8 Responses to It is Cork

  1. Michael Rundell says:

    This reminds me of a scene in one of those daft Leslie Neilsen movies, where a woman walks into her apartment to find him there. “Who are you, and how did you get in here?” “I’m a locksmith, and I’m a locksmith”.

  2. Mats says:

    I wonder if there’s an equilvalent joke in French with Liège, which coindicentally also means cork.

  3. Just as well Frank O’Connor was from Cork. Just a few miles out and things would have been diffferent… Unless Cobh is a good framing material too

  4. Stan says:

    Michael: Heh. Coincidentally, I saw a clip of that very line only a few days ago. It’s from a scene in Police Squad, I think, but it might have been recycled for one of the films.

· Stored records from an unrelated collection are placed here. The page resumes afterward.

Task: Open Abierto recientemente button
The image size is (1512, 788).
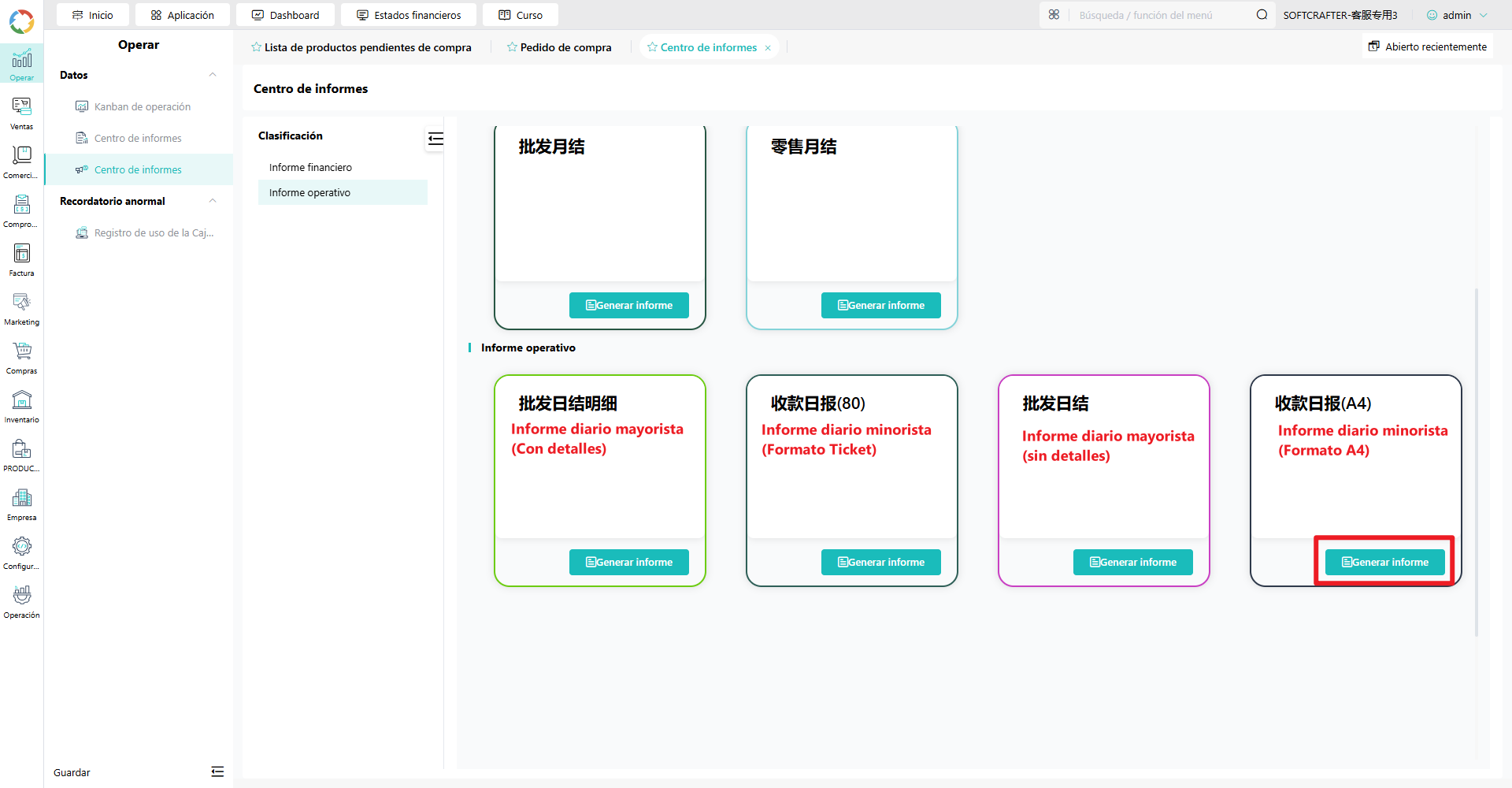Action: coord(1428,46)
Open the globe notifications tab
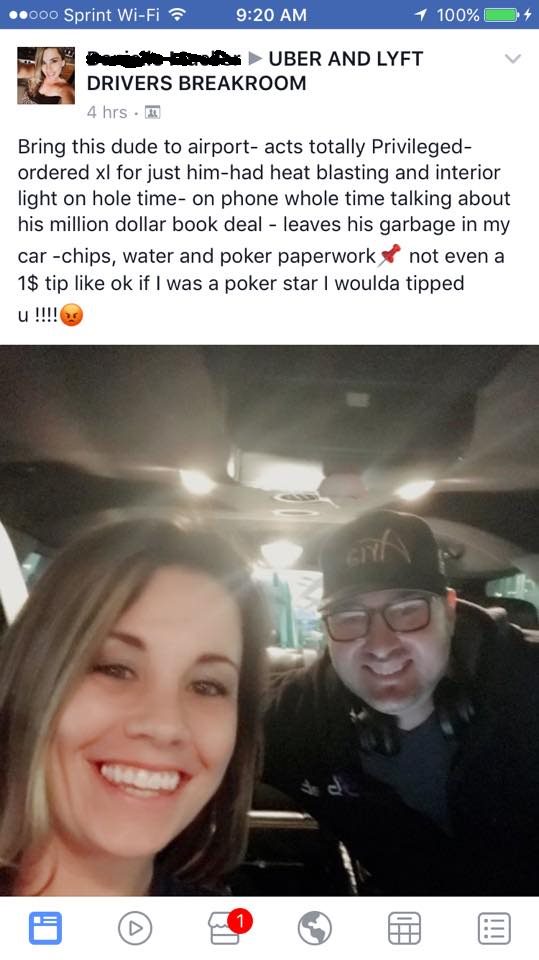Viewport: 539px width, 960px height. tap(315, 928)
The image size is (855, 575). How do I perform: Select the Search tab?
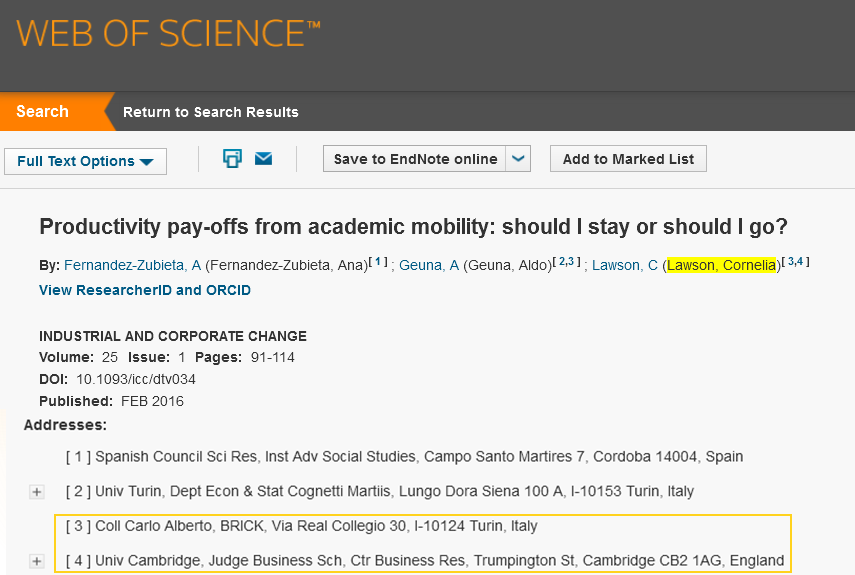click(x=43, y=112)
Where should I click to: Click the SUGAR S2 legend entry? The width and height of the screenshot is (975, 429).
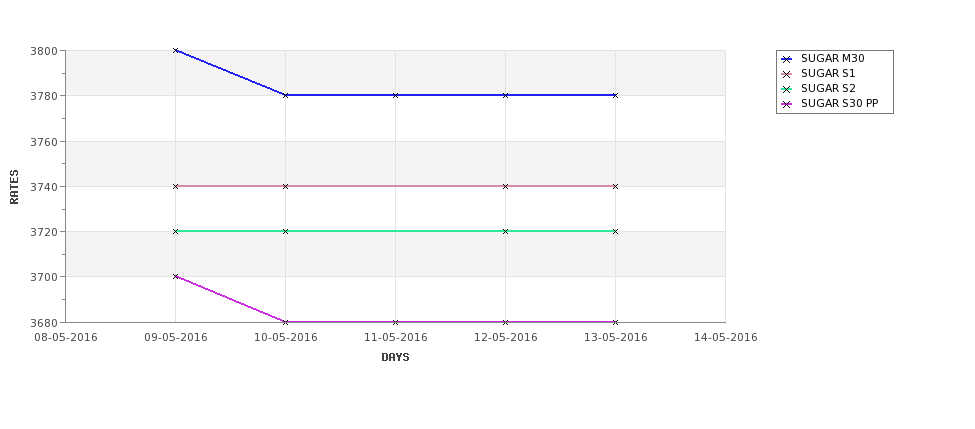(818, 89)
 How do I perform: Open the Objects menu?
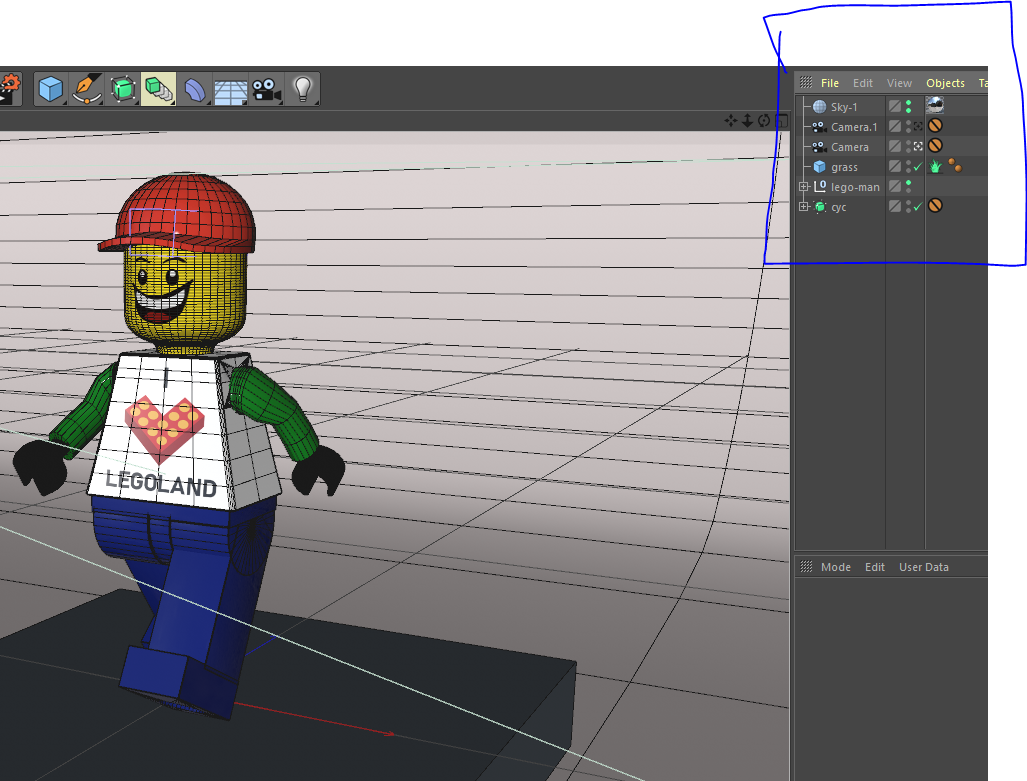pos(945,83)
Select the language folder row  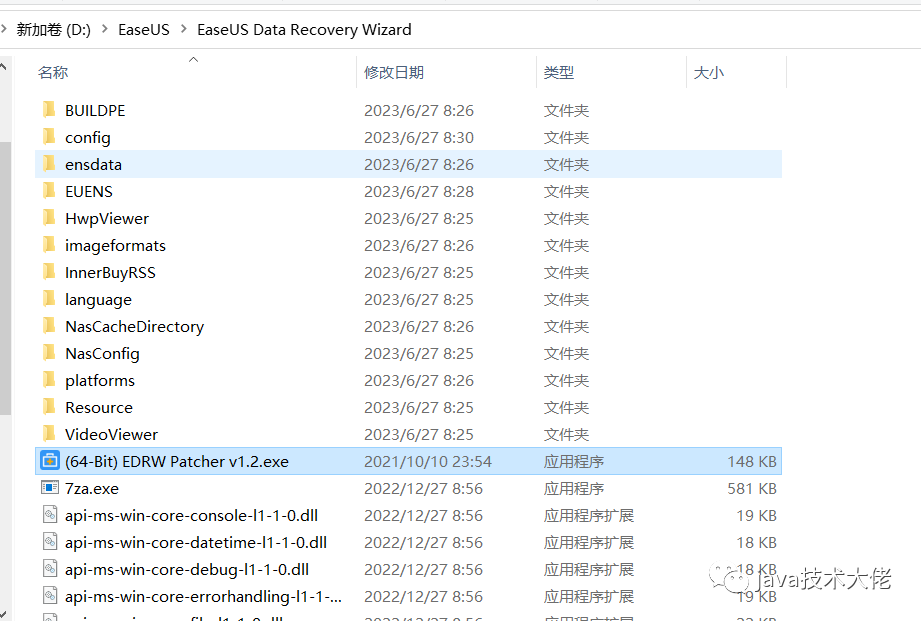(98, 299)
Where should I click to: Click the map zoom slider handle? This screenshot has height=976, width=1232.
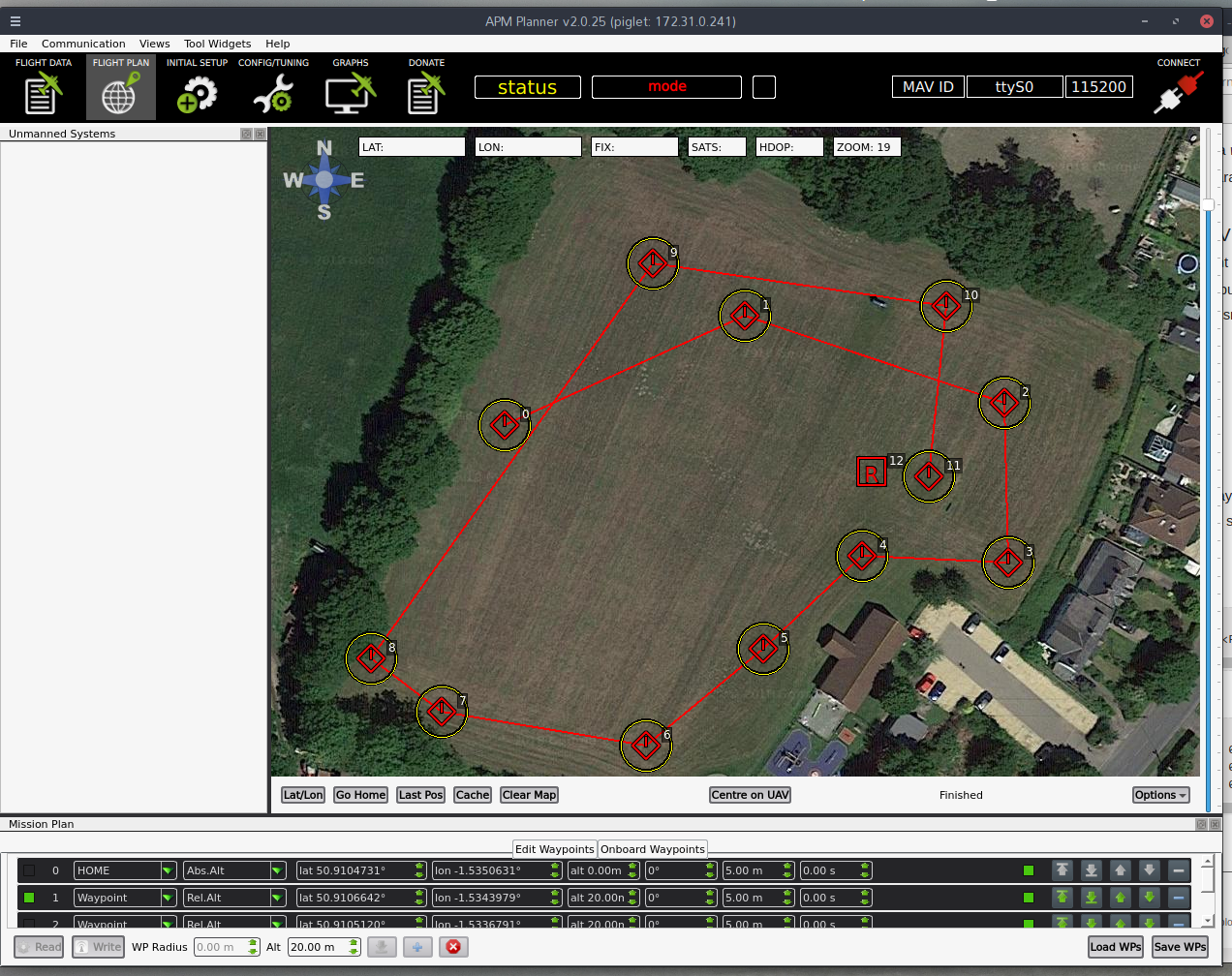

    Mats: There could be. It’s a good question.

    Jams: Now you have me imagining a pillow with a map of Down on it, and salad dressing from Mayo…

  5. Joseph Center says:

    There’s a somewhat similar, albeit apocryphal, anecdote about the small city of Lavan Utah, which, purportedly, was so named because it is near the center, or naval, of the state.

  6. wisewebwoman says:

    Trivia Department:
    My father worked briefly with Michael O’Donovan until he got famous. And changed his name.
    He worried about the influence James Joyce and other ungodlies would have on him.

  7. Stan says:

    Joseph: That’s interesting, and new to me. (You mean Levan and navel, I think.) The truth about the name’s origin seems to depend on who is asked. There are similar examples here, though some, like Levan, are probably unverifiable.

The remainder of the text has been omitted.